Treinadores não gostam das bolas do campeonato distrital da 1ª divisão

Treinadores não gostam das bolas do campeonato distrital da 1ª divisão

Foram uma das novidades da época 2011-2012, mas as bolas oficiais das competições organizadas pela Associação de Futebol de Beja (AFB) estão longe de “encherem as medidas” a grande parte dos treinadores do campeonato distrital da 1ª divisão.
Fornecidos pela marca Strike, os modelos “Orlando” (para relvados) e “Michigan” (para pelados e futebol de sete) são criticados por terem pouca qualidade e não favorecerem o espectáculo nos campos de futebol do distrito.
“Os jogadores e as equipas terem de jogar com bolas que foram escolhidas por pessoas que estão sentadas numa cadeira e, eventualmente, nunca deram um pontapé na ‘redondinha’ é complicado.

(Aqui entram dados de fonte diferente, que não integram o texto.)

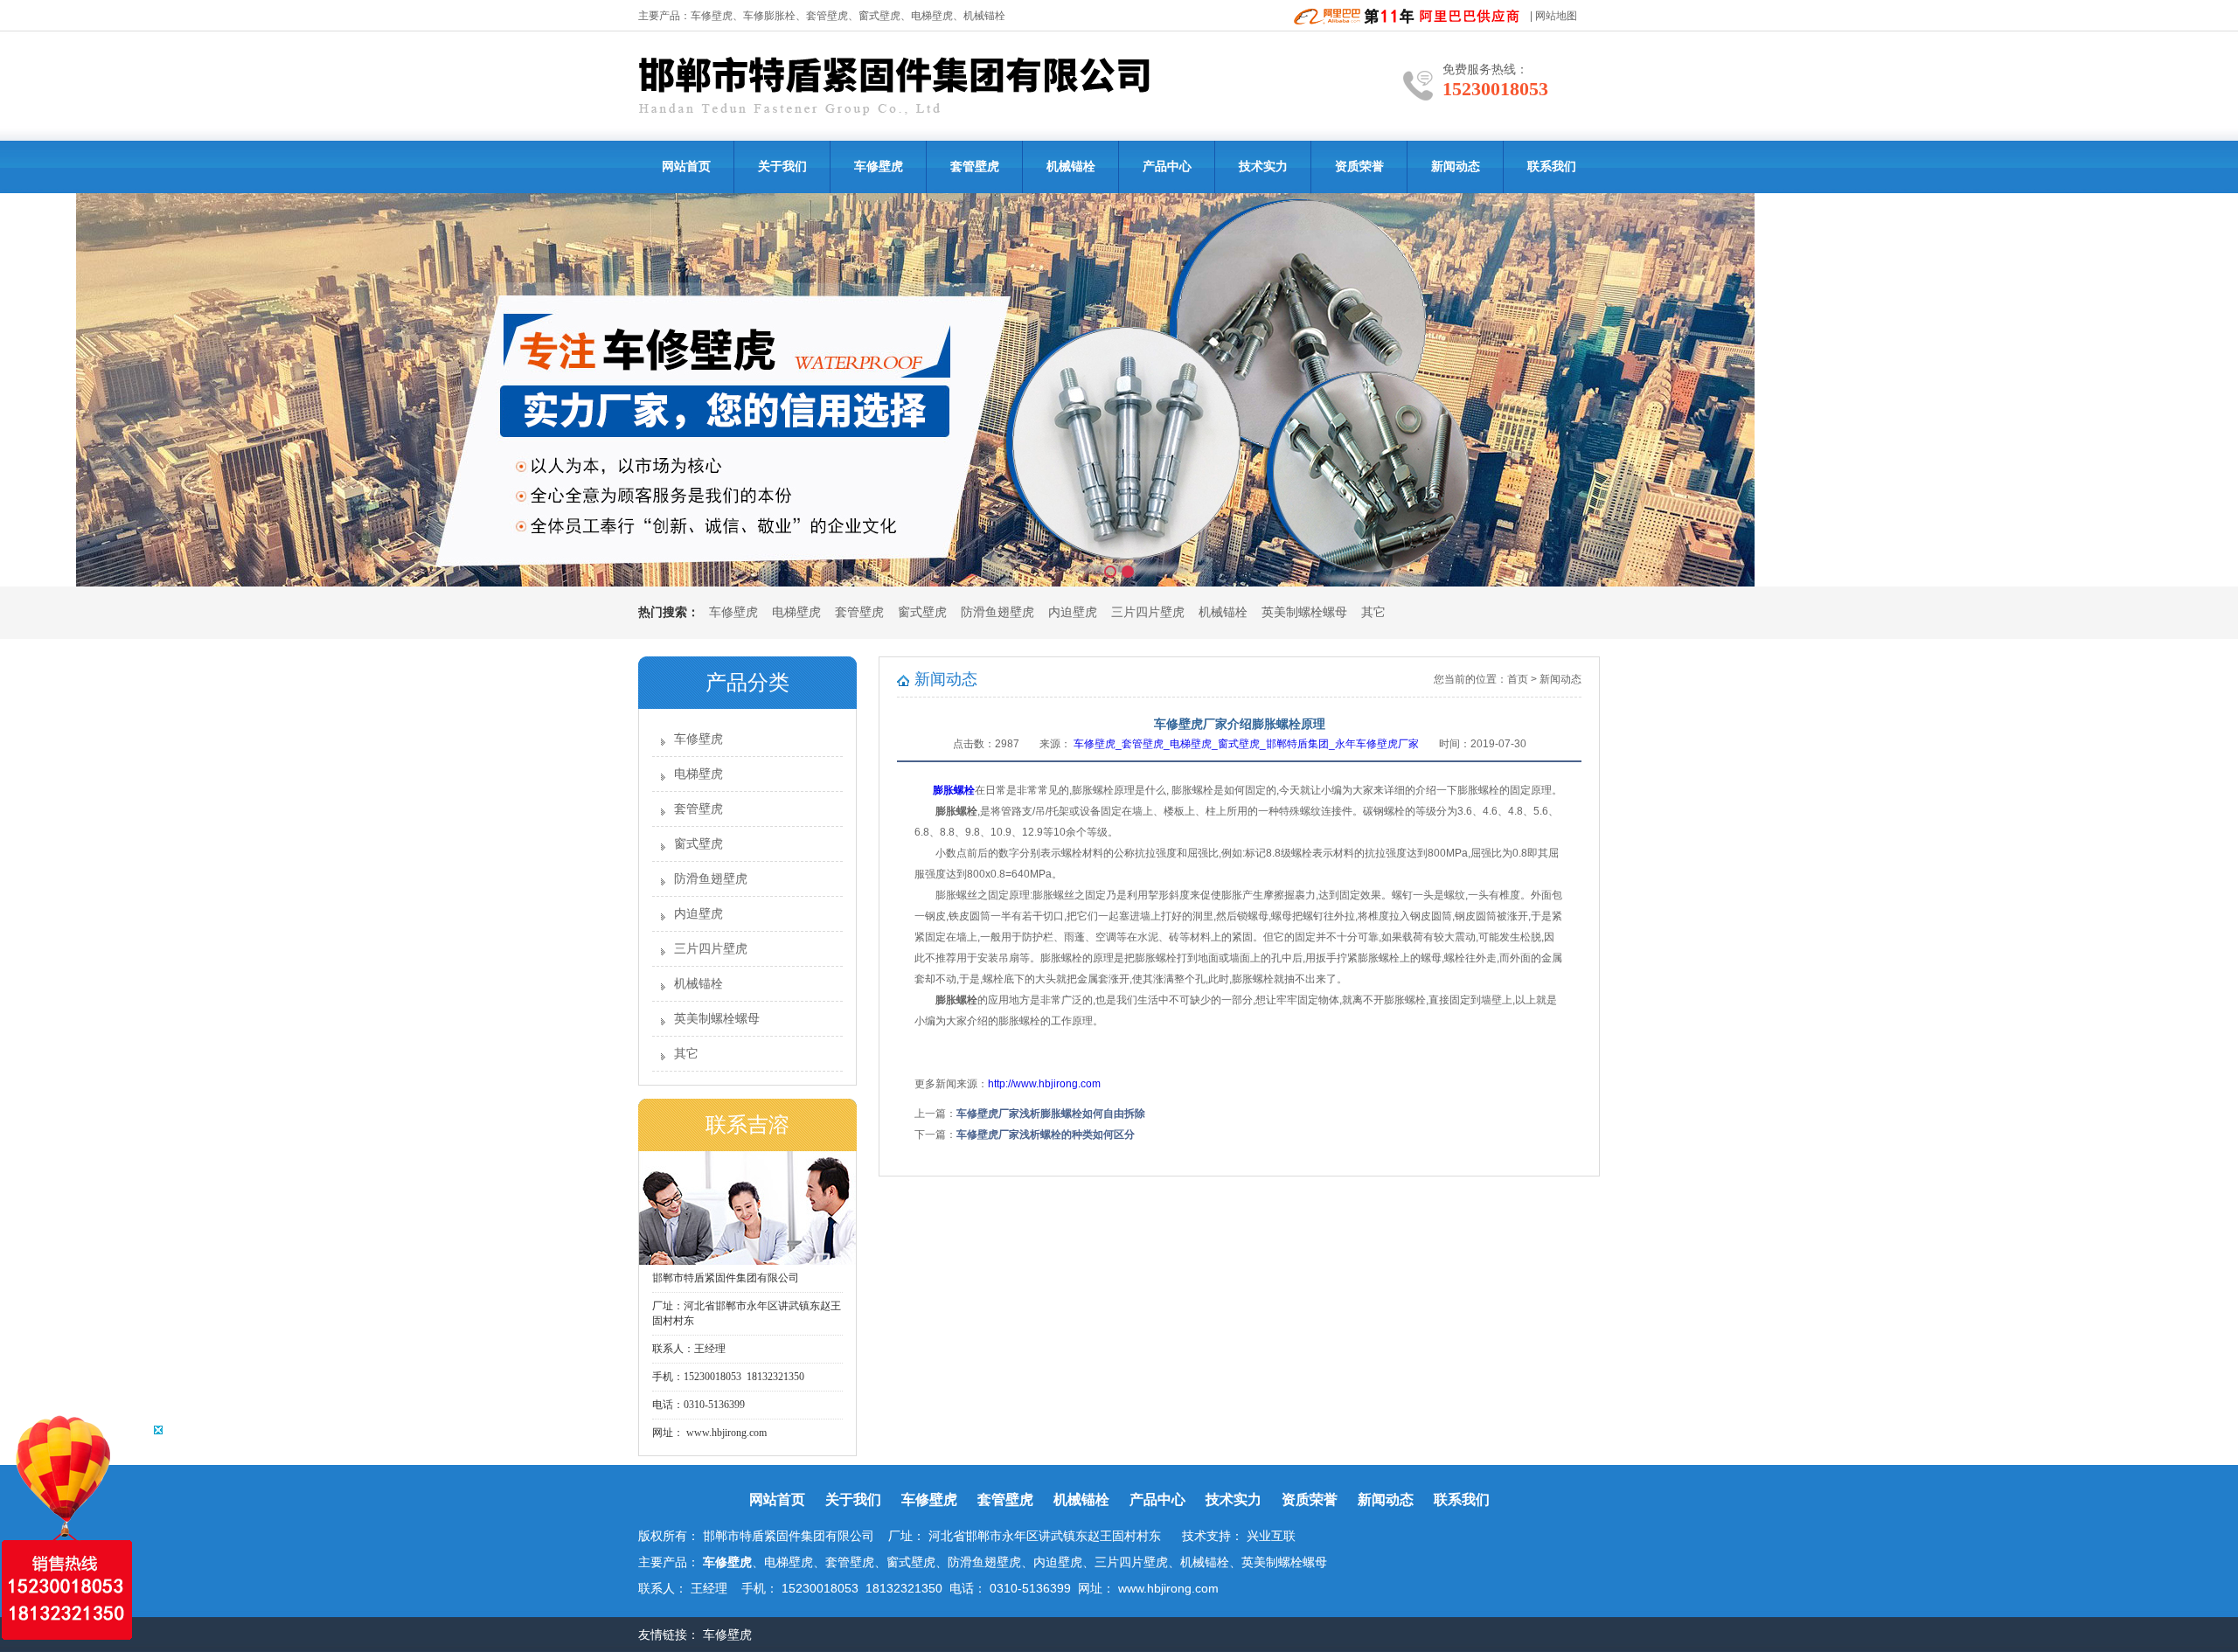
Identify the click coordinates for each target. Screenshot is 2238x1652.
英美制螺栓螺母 (1304, 612)
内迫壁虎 (1072, 612)
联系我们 (1551, 166)
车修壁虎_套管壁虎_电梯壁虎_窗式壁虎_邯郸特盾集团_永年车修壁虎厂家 (1246, 744)
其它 (1373, 612)
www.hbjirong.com (725, 1432)
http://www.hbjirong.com (1044, 1084)
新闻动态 (1455, 166)
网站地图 (1556, 16)
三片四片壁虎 (1148, 612)
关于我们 (782, 166)
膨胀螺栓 (954, 790)
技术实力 (1263, 166)
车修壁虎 (712, 16)
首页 (1517, 679)
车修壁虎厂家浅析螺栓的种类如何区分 (1045, 1134)
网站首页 (686, 166)
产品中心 (1167, 166)
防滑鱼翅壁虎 (997, 612)
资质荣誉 (1359, 166)
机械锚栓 (1070, 166)
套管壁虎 (827, 16)
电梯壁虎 (796, 612)
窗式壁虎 (922, 612)
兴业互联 (1271, 1536)
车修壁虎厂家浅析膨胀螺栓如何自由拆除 (1050, 1113)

Acho que a iniciativa foi positiva, mas a escolha não foi feliz”, diz ao “CA” Francisco Fernandes, treinador do líder do campeonato, o FC Castrense, que realiza as suas partidas em casa num campo relvado.
O mesmo sucede com o Desportivo de Beja, onde o jogador-treinador da equipa também reconhece que as bolas “podiam ser melhores” e acabam por não “favorecer o espectáculo”.
“Poderão ter alguma qualidade quando são novas, mas a partir do momento em que começam a ser batidas e utilizadas vão-se degradando e muito”, frisa Nelson Teixeira.
Os reparos às bolas escolhidas pela AFB continuam quando trocamos os relvados naturais pelos mais recentes sintéticos.
“A bola não rola, salta muito… Se a qualidade do futebol já não é muito boa, quando a bola não ajuda mais complicado ficam as coisas”, sublinha Fernando Piçarra, do Vasco da Gama.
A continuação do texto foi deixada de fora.